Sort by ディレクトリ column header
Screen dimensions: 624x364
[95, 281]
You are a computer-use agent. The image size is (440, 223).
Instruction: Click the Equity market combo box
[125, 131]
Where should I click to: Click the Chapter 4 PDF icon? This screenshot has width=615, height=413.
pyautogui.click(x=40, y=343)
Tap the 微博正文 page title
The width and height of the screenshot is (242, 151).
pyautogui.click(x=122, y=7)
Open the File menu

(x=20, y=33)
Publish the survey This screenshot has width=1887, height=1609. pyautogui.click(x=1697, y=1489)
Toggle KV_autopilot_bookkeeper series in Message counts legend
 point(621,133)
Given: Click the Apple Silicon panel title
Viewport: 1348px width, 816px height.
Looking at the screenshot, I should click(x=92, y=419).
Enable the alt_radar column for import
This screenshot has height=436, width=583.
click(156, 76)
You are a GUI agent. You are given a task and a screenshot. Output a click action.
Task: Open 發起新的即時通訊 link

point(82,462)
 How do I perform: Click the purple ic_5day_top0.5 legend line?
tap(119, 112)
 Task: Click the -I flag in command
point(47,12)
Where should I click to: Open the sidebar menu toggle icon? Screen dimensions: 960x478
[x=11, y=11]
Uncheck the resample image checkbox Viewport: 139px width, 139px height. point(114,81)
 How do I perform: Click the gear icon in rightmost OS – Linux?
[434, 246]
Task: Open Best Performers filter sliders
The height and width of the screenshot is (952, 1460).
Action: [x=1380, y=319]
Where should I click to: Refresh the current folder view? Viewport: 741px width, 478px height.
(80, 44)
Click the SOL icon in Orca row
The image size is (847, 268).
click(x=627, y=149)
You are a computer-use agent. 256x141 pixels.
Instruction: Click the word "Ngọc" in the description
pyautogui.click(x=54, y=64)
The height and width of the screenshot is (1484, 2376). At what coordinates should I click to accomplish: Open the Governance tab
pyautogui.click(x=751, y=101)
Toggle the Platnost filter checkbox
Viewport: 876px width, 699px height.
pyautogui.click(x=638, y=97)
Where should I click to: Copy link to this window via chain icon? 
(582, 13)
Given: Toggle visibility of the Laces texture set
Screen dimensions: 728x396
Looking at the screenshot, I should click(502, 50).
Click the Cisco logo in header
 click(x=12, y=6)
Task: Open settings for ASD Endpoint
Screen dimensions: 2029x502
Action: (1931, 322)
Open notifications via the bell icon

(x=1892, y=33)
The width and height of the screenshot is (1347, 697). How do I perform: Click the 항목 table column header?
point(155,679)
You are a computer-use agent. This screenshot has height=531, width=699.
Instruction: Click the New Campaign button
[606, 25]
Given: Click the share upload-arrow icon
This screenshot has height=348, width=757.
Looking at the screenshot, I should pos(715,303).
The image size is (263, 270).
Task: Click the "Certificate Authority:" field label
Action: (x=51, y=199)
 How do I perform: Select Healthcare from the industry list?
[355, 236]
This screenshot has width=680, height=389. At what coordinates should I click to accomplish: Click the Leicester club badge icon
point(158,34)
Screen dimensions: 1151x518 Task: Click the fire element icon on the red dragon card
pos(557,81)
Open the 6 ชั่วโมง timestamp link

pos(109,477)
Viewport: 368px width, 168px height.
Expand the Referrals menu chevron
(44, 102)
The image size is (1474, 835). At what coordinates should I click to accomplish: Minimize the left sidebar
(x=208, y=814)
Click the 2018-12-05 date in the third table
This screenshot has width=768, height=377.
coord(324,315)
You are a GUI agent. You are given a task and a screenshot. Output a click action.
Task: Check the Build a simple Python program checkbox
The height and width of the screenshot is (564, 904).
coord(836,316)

####

> **WORK TO DO**
Put every line of the rows above into a JSON list of strings, one string per line, skipping blank lines.

> **EXPECTED OUTPUT**
[
  "Sort by ディレクトリ column header",
  "Screen dimensions: 624x364",
  "[95, 281]",
  "You are a computer-use agent. The image size is (440, 223).",
  "Instruction: Click the Equity market combo box",
  "[125, 131]",
  "Where should I click to: Click the Chapter 4 PDF icon? This screenshot has width=615, height=413.",
  "pyautogui.click(x=40, y=343)",
  "Tap the 微博正文 page title",
  "The width and height of the screenshot is (242, 151).",
  "pyautogui.click(x=122, y=7)",
  "Open the File menu",
  "(x=20, y=33)",
  "Publish the survey This screenshot has width=1887, height=1609. pyautogui.click(x=1697, y=1489)",
  "Toggle KV_autopilot_bookkeeper series in Message counts legend",
  " point(621,133)",
  "Given: Click the Apple Silicon panel title",
  "Viewport: 1348px width, 816px height.",
  "Looking at the screenshot, I should click(x=92, y=419).",
  "Enable the alt_radar column for import",
  "This screenshot has height=436, width=583.",
  "click(156, 76)",
  "You are a GUI agent. You are given a task and a screenshot. Output a click action.",
  "Task: Open 發起新的即時通訊 link",
  "point(82,462)",
  " How do I perform: Click the purple ic_5day_top0.5 legend line?",
  "tap(119, 112)",
  " Task: Click the -I flag in command",
  "point(47,12)",
  "Where should I click to: Open the sidebar menu toggle icon? Screen dimensions: 960x478",
  "[x=11, y=11]",
  "Uncheck the resample image checkbox Viewport: 139px width, 139px height. point(114,81)",
  " How do I perform: Click the gear icon in rightmost OS – Linux?",
  "[434, 246]",
  "Task: Open Best Performers filter sliders",
  "The height and width of the screenshot is (952, 1460).",
  "Action: [x=1380, y=319]",
  "Where should I click to: Refresh the current folder view? Viewport: 741px width, 478px height.",
  "(80, 44)",
  "Click the SOL icon in Orca row",
  "The image size is (847, 268).",
  "click(x=627, y=149)",
  "You are a computer-use agent. 256x141 pixels.",
  "Instruction: Click the word \"Ngọc\" in the description",
  "pyautogui.click(x=54, y=64)",
  "The height and width of the screenshot is (1484, 2376). At what coordinates should I click to accomplish: Open the Governance tab",
  "pyautogui.click(x=751, y=101)",
  "Toggle the Platnost filter checkbox",
  "Viewport: 876px width, 699px height.",
  "pyautogui.click(x=638, y=97)",
  "Where should I click to: Copy link to this window via chain icon? ",
  "(582, 13)",
  "Given: Toggle visibility of the Laces texture set",
  "Screen dimensions: 728x396",
  "Looking at the screenshot, I should click(502, 50).",
  "Click the Cisco logo in header",
  " click(x=12, y=6)",
  "Task: Open settings for ASD Endpoint",
  "Screen dimensions: 2029x502",
  "Action: (1931, 322)",
  "Open notifications via the bell icon",
  "(x=1892, y=33)",
  "The width and height of the screenshot is (1347, 697). How do I perform: Click the 항목 table column header?",
  "point(155,679)",
  "You are a computer-use agent. This screenshot has height=531, width=699.",
  "Instruction: Click the New Campaign button",
  "[606, 25]",
  "Given: Click the share upload-arrow icon",
  "This screenshot has height=348, width=757.",
  "Looking at the screenshot, I should pos(715,303).",
  "The image size is (263, 270).",
  "Task: Click the \"Certificate Authority:\" field label",
  "Action: (x=51, y=199)",
  " How do I perform: Select Healthcare from the industry list?",
  "[355, 236]",
  "This screenshot has width=680, height=389. At what coordinates should I click to accomplish: Click the Leicester club badge icon",
  "point(158,34)",
  "Screen dimensions: 1151x518 Task: Click the fire element icon on the red dragon card",
  "pos(557,81)",
  "Open the 6 ชั่วโมง timestamp link",
  "pos(109,477)",
  "Viewport: 368px width, 168px height.",
  "Expand the Referrals menu chevron",
  "(44, 102)",
  "The image size is (1474, 835). At what coordinates should I click to accomplish: Minimize the left sidebar",
  "(x=208, y=814)",
  "Click the 2018-12-05 date in the third table",
  "This screenshot has width=768, height=377.",
  "coord(324,315)",
  "You are a GUI agent. You are given a task and a screenshot. Output a click action.",
  "Task: Check the Build a simple Python program checkbox",
  "The height and width of the screenshot is (564, 904).",
  "coord(836,316)"
]